- [Screenshot grounding data]
»»
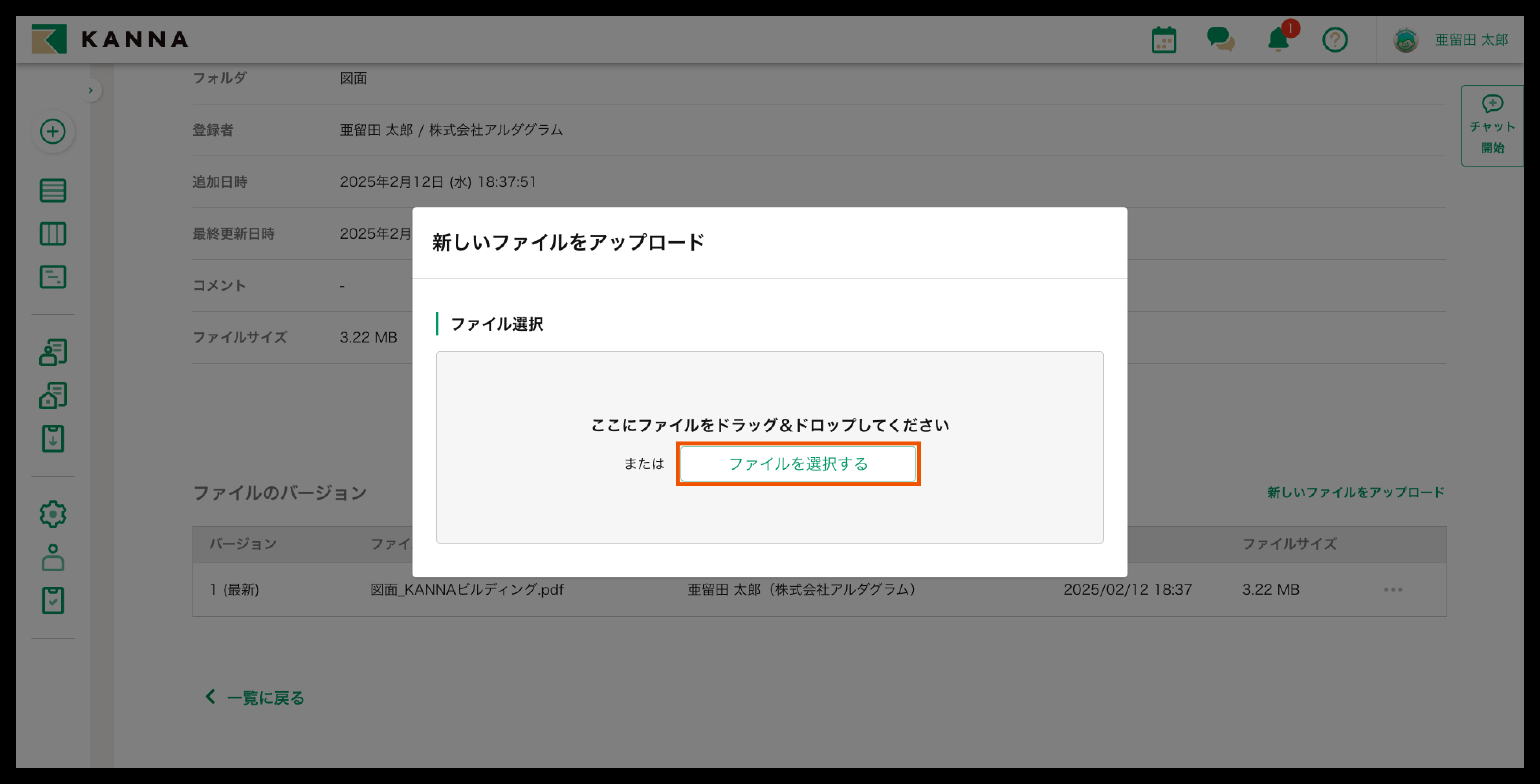Open the list view sidebar icon
The width and height of the screenshot is (1540, 784).
point(53,191)
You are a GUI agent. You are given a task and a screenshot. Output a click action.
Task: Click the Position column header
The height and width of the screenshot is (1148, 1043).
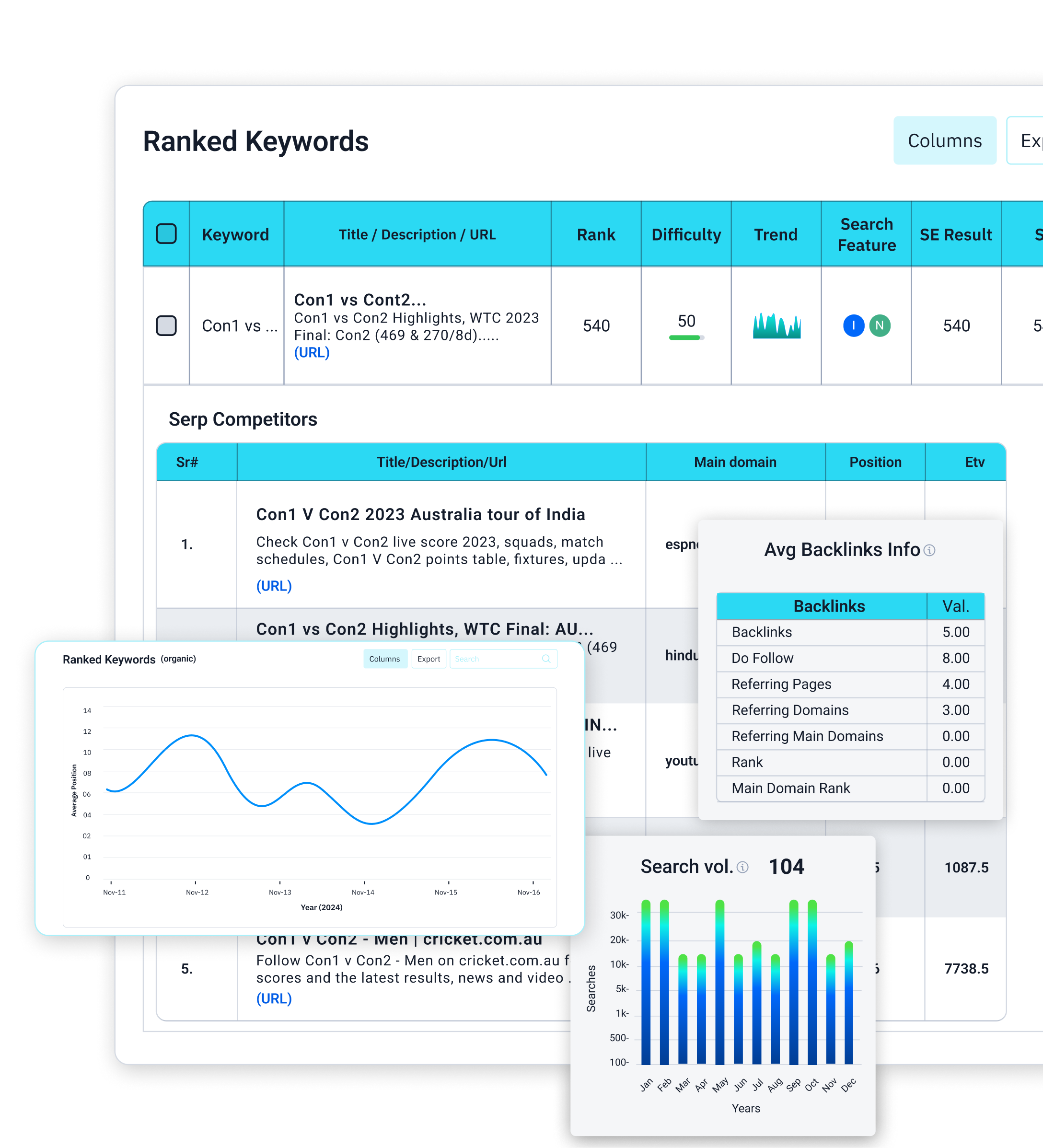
««
- [ACTIVITY] The lines to be quoted run from the line containing "Task: Click the Position column header" through the end of the entries above, both included; quote them exactly and leave out any pictures.

- [EXERCISE SOLUTION]
Task: Click the Position column header
The height and width of the screenshot is (1148, 1043).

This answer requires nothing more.